Once the preserve of the prisoners, lunatics and ascetics that so fascinated Samuel Beckett, confinement has become all too familiar over recent months. And while it is clearly a recurrent theme in Beckett's works, James Little's adroit study shows that it is much more than this: not only do carceral spaces prove fundamental to understanding Beckett's idiosyncratic dramatic and aesthetic visions, but his remarkable 'art of confinement' (90) also proves key to unveiling the implicit political and ethical implications of his plays and prose.
The scope of this study will make it of interest to scholars across many disciplines. [...] What Beckett in Confinement contributes to the ongoing discussion of a Beckettian politics is an understanding of how the confined spaces of his oeuvre equip readers and audiences with a set of cognitive and conceptual tools for an ethical and political analysis of closed space. Little argues that the politics of Beckett's spatial aesthetic is its resistance to the representation of enclosed spaces on the terms of the state, sidestepping hermeneutic closure to open up a multiplicity of closed spaces to socio-political critique. [...] It is a powerful argument for seeing Beckett's oeuvre as a formal engagement with politics that places the ethical question foremost, with the spatial forms of his work shaped by a relation to the inalienable alterity of confinement that retains, rather than assimilates, its difference.
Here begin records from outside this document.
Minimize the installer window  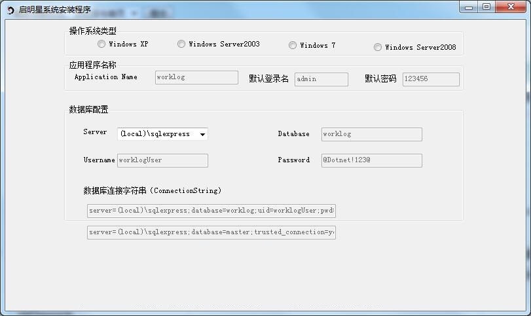(x=469, y=7)
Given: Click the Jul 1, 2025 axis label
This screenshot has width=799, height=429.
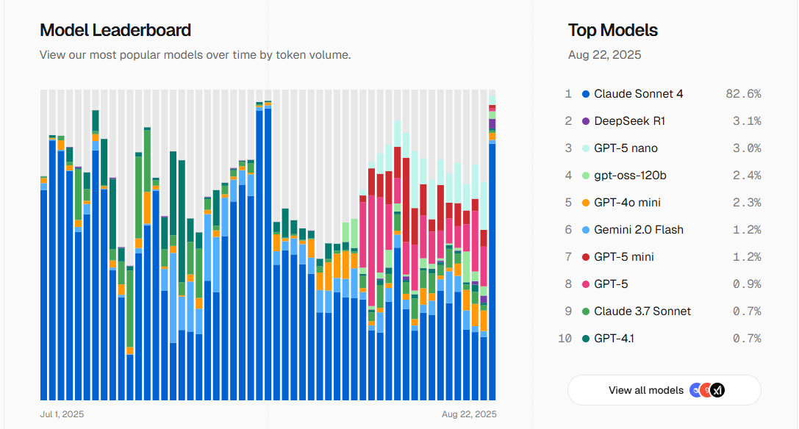Looking at the screenshot, I should pyautogui.click(x=62, y=414).
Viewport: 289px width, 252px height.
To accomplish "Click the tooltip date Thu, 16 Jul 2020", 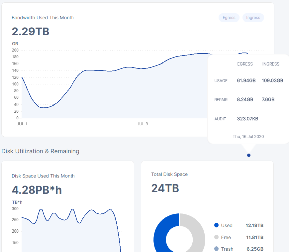I will (248, 137).
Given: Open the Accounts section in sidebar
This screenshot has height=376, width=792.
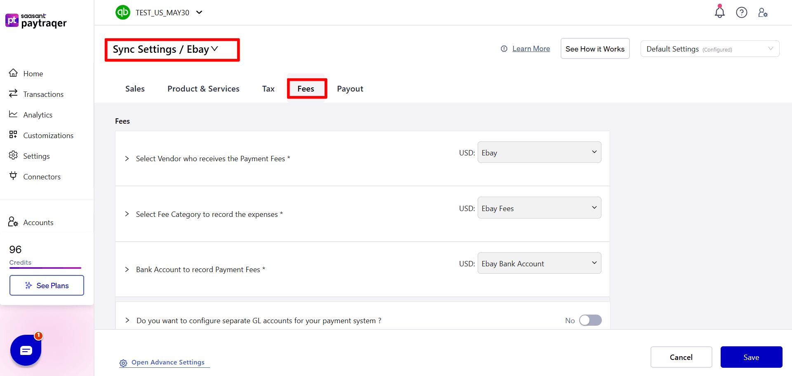Looking at the screenshot, I should click(x=38, y=222).
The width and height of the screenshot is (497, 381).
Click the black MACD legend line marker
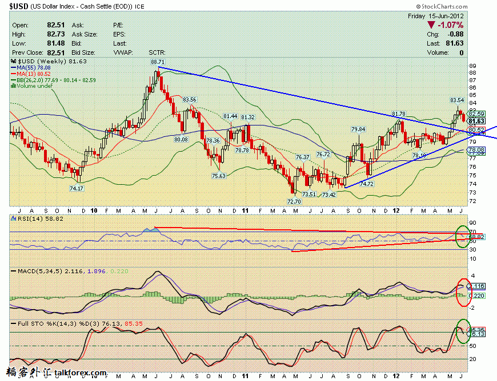[x=14, y=271]
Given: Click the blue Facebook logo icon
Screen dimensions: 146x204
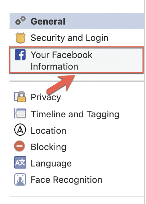Looking at the screenshot, I should [x=20, y=55].
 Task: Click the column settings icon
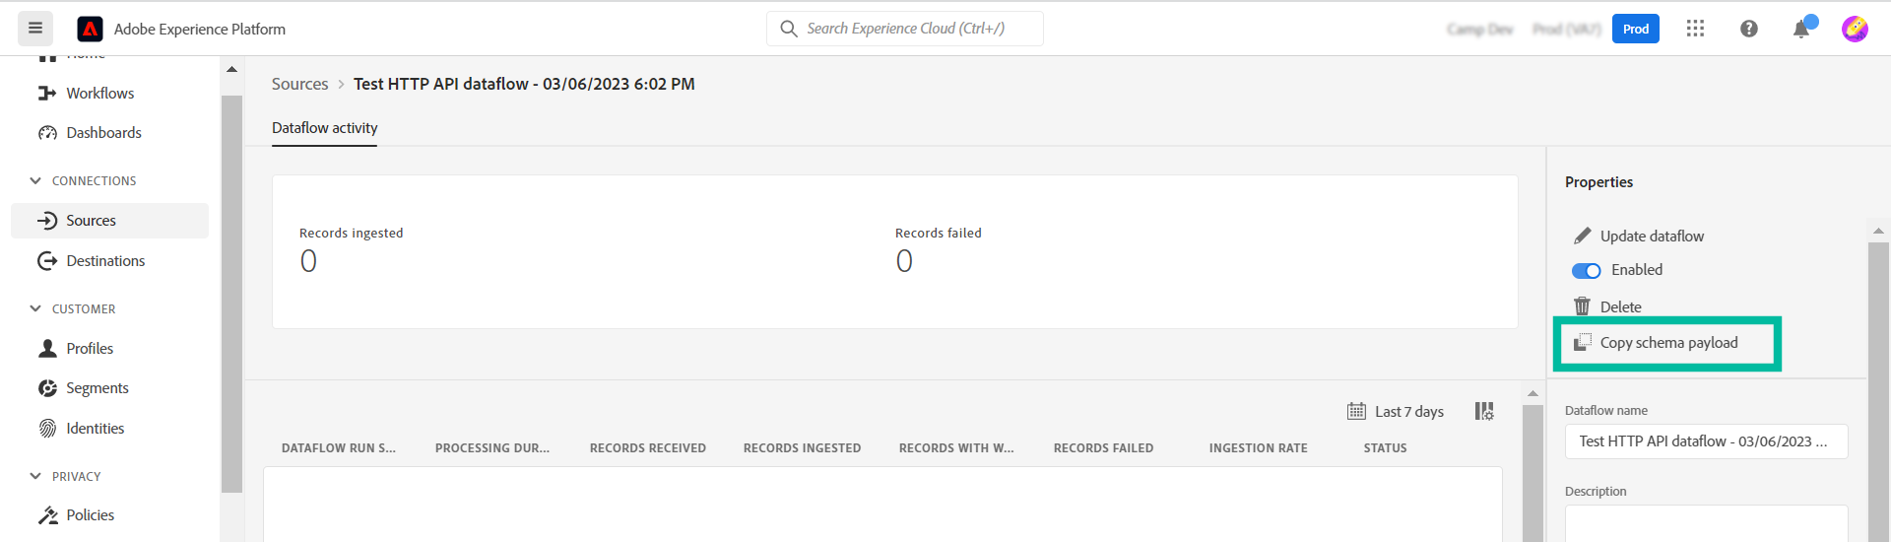(x=1484, y=411)
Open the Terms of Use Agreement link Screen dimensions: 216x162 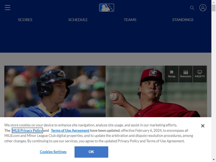pos(70,130)
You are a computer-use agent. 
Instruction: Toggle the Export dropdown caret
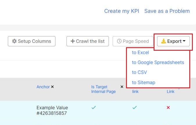click(x=184, y=41)
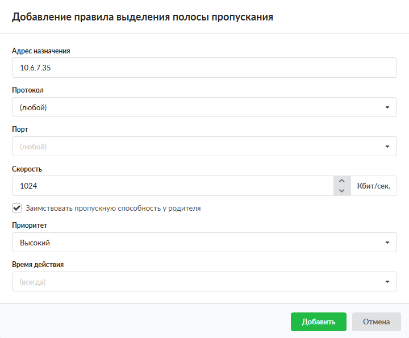This screenshot has width=409, height=338.
Task: Click the Адрес назначения input field
Action: click(204, 68)
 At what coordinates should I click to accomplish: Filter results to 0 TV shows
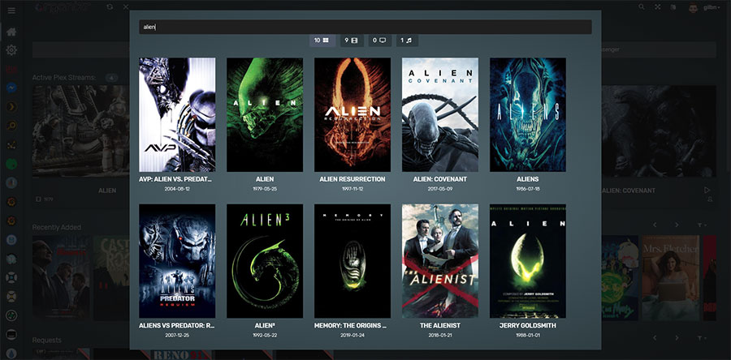(379, 40)
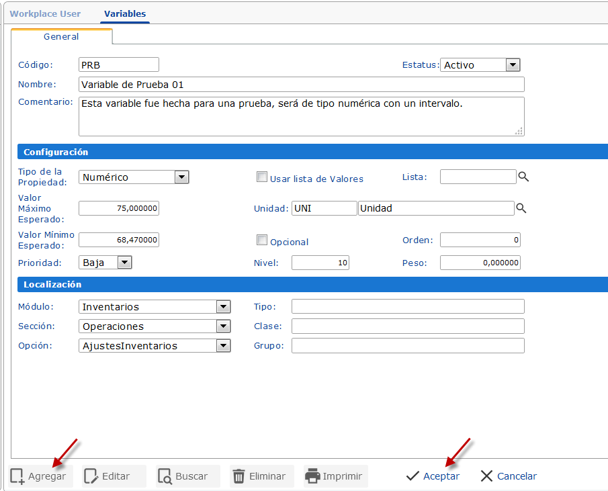Switch to the Workplace User tab
Viewport: 608px width, 491px height.
tap(45, 13)
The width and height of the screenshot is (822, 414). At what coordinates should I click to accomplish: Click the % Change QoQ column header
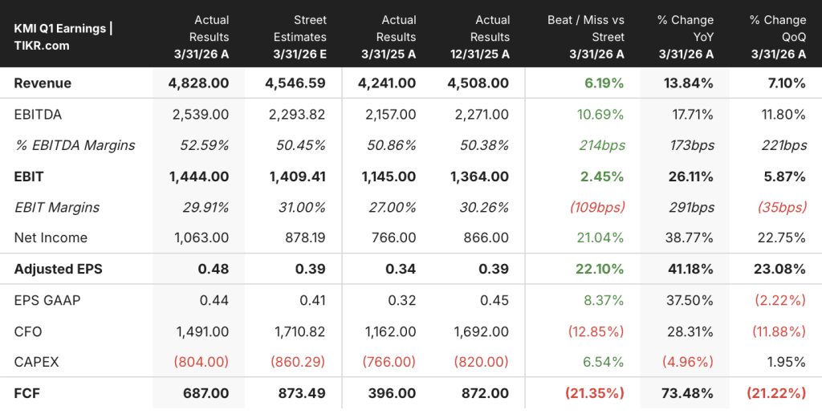coord(777,37)
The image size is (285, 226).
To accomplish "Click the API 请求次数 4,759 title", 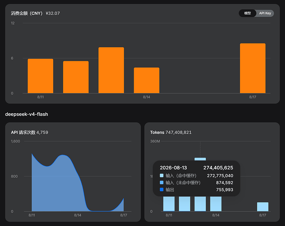I will point(30,132).
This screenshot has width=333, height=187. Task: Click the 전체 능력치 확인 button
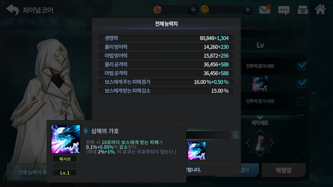pyautogui.click(x=27, y=172)
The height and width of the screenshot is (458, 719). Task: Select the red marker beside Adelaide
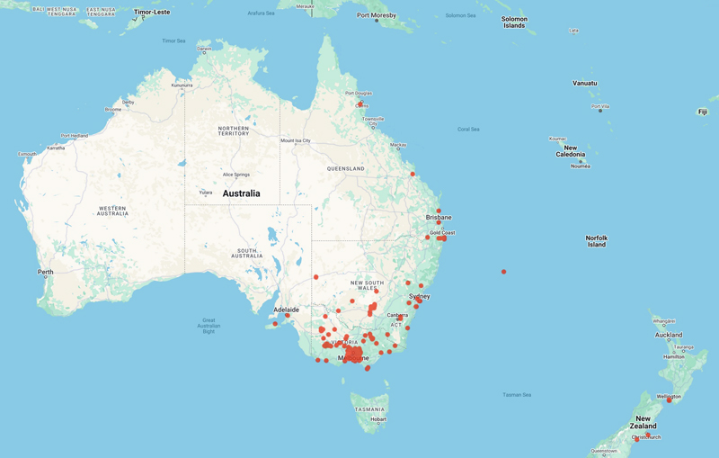288,315
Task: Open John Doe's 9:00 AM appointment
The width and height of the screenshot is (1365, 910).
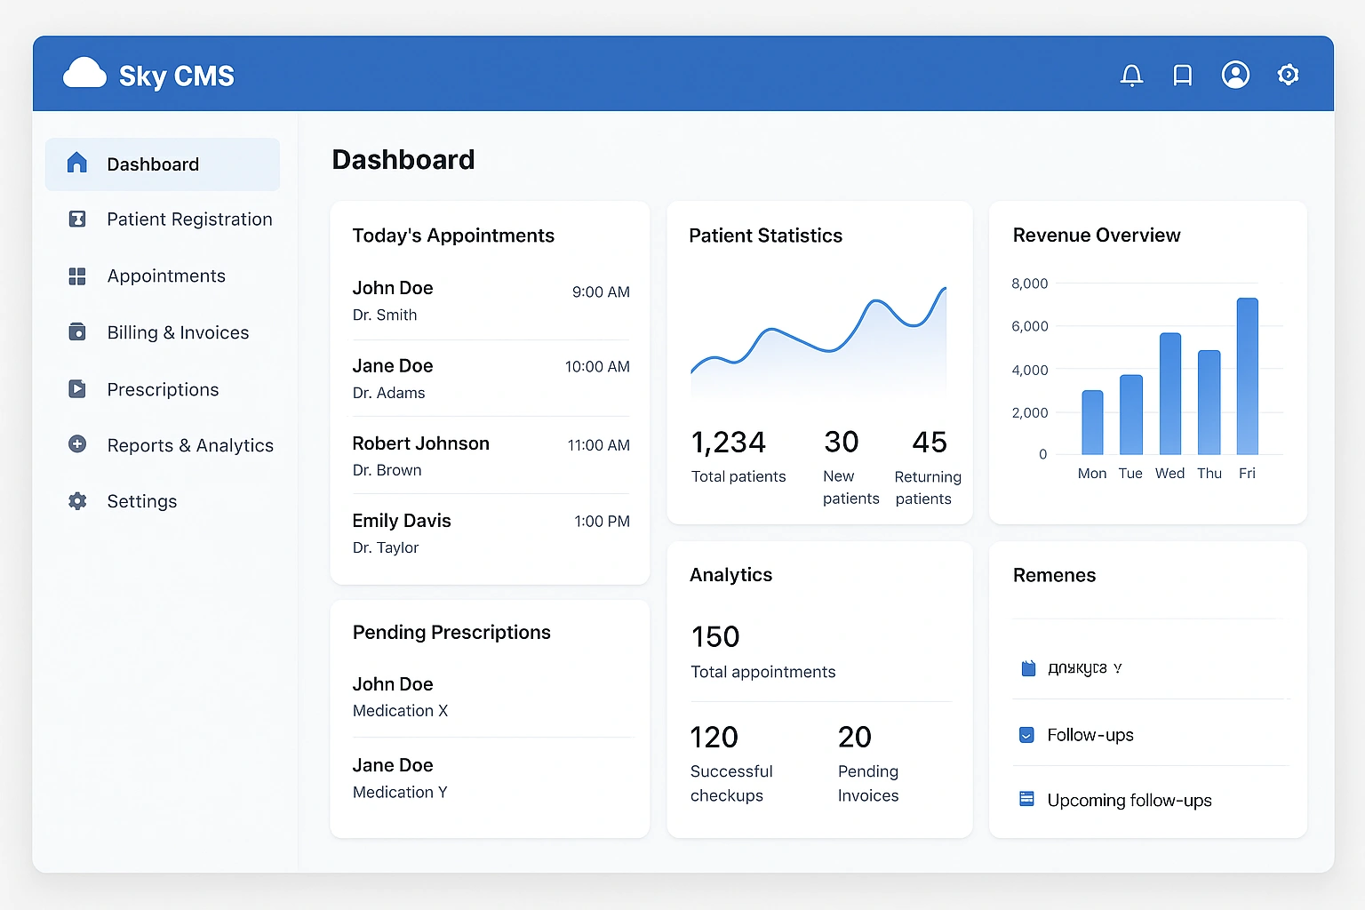Action: coord(490,301)
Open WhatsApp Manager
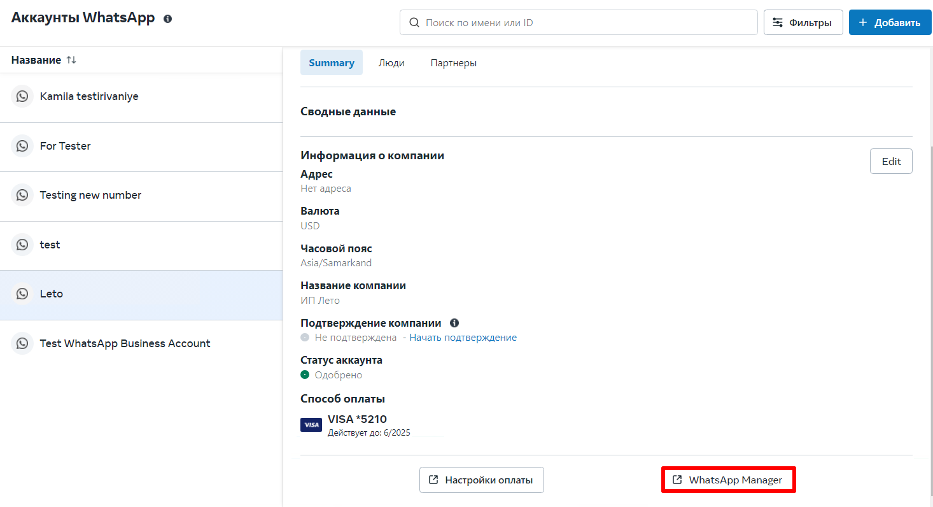 coord(728,480)
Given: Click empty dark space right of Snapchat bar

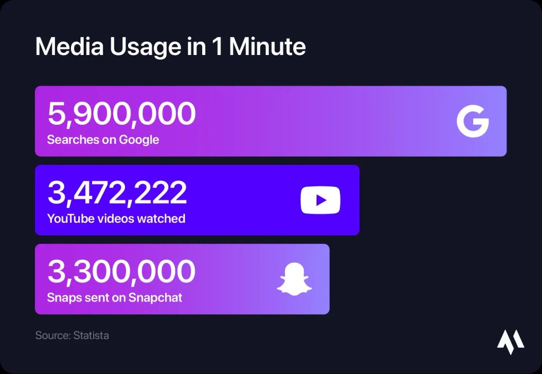Looking at the screenshot, I should tap(423, 279).
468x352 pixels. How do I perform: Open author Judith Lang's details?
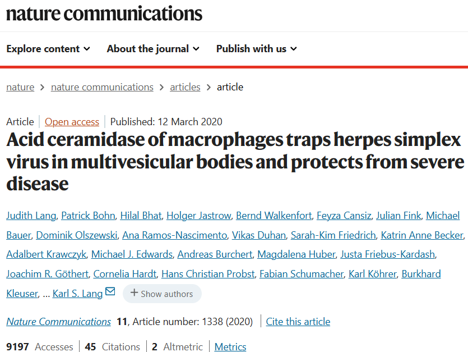point(31,216)
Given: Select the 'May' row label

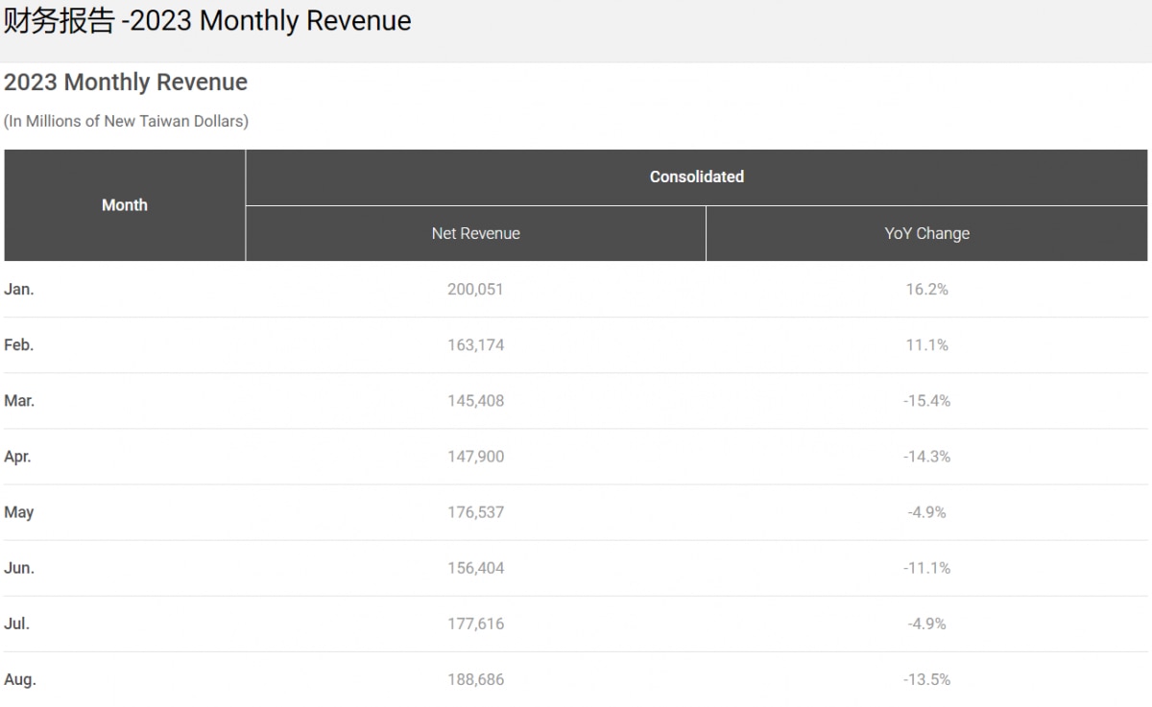Looking at the screenshot, I should click(x=19, y=512).
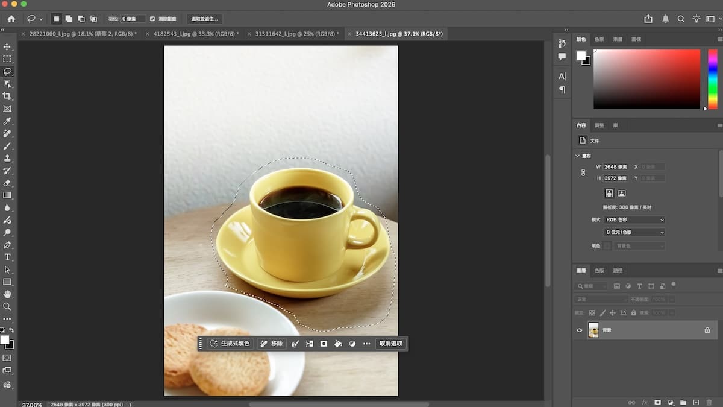Image resolution: width=723 pixels, height=407 pixels.
Task: Click the 取消選取 deselect button
Action: [390, 344]
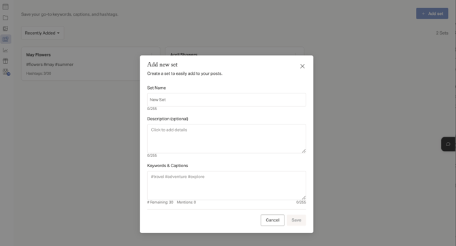Open the chat widget on right edge
456x246 pixels.
pos(448,144)
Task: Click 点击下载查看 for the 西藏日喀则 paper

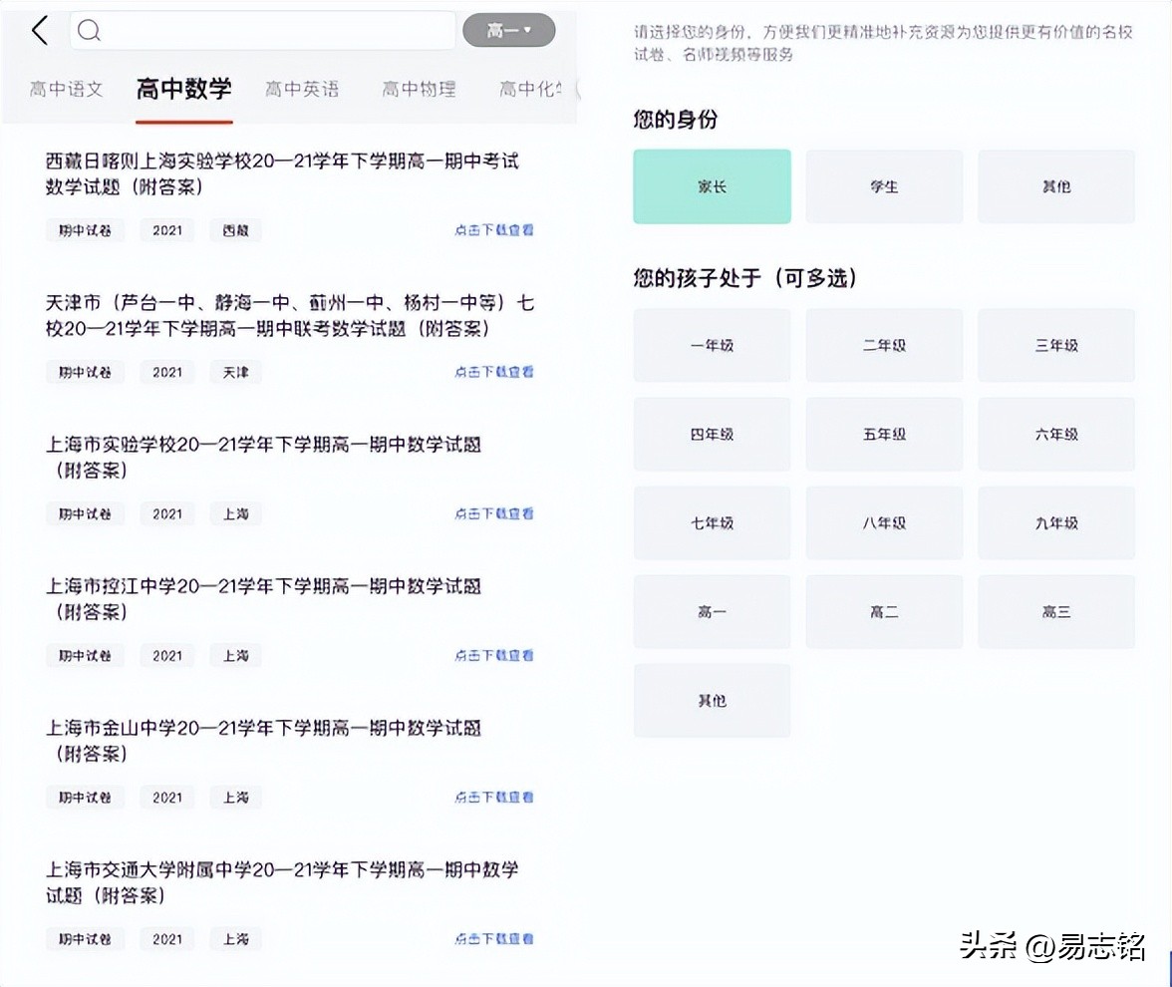Action: tap(493, 229)
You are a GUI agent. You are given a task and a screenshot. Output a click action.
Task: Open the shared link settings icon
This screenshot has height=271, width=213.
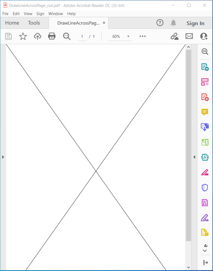tap(174, 36)

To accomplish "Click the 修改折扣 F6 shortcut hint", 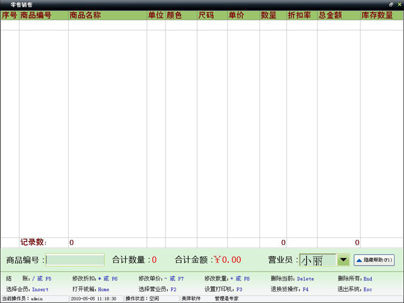I will pos(95,278).
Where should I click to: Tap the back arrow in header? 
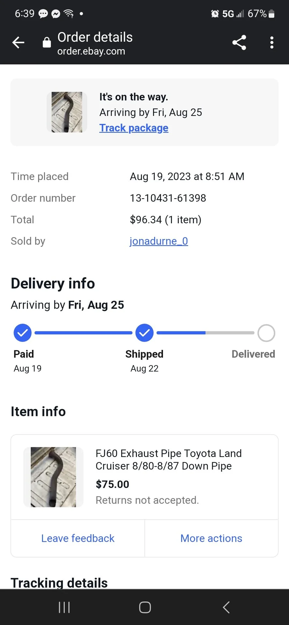[x=18, y=43]
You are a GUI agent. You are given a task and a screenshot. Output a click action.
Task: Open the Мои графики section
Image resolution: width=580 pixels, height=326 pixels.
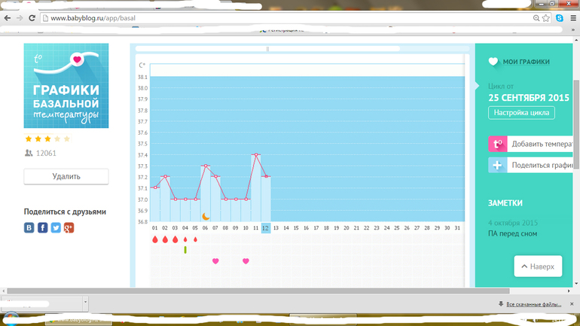[x=527, y=62]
It is clear that James Little's reading range is immense, and his arduous archival work makes reading his book essential for any researcher of the work of Samuel Beckett.
Little is persuasive in his claim that Beckett 'produces his stage spaces in self-conscious engagement with his socio-political context'. And he writes very beautifully of prison productions of Godot. His knowledge and command of the archive is also extraordinary.
Little joins the growing list of scholars and readers recalibrating what we might broadly call Beckett's politics as the historical arc of Beckett criticism shifts from seeing Beckett as a disengaged aesthete to something of a political philosopher. Joining these, Little takes a fresh approach to such issues as he returns to the famous confined spaces of Beckett's texts in more broadly philosophical and political terms, shifting the calculus from restriction and confinement as an "imaginative resource" to the principle of "coercive confinement" in prose and on stage, confinements often extended beyond the "seeable." Space itself is explored as a political issue. Amid a crowded field of Beckett scholarship, such recalibrations are most welcome.
James Little's Beckett in Confinement offers a brilliant analysis of the politics behind Beckett's production of closed space, both as a writer and as a director. It carefully examines the move from writing about closed space to creating an art of confinement. To argue that Beckett's use of confined space is central to the political dynamics of his works, James Little also superbly employs genetic criticism to open up the confined space of the published text and bring highly relevant draft materials back into the critical conversation.
The many characters Beckett invented share one characteristic: they are all imprisoned or trapped in some way, no matter where they are. Samuel Beckett in Confinement: The Politics of Closed Space draws on untapped riches from Beckett's correspondence and the archives to reconsider the obsession with entrapment, coercion and detention central to Beckett's varied oeuvre. In this exciting and illuminating analysis, James Little offers a fresh and original reading of the work's ethical and political dimensions, and shows us why we need to stop thinking about confinement as a metaphysical metaphor.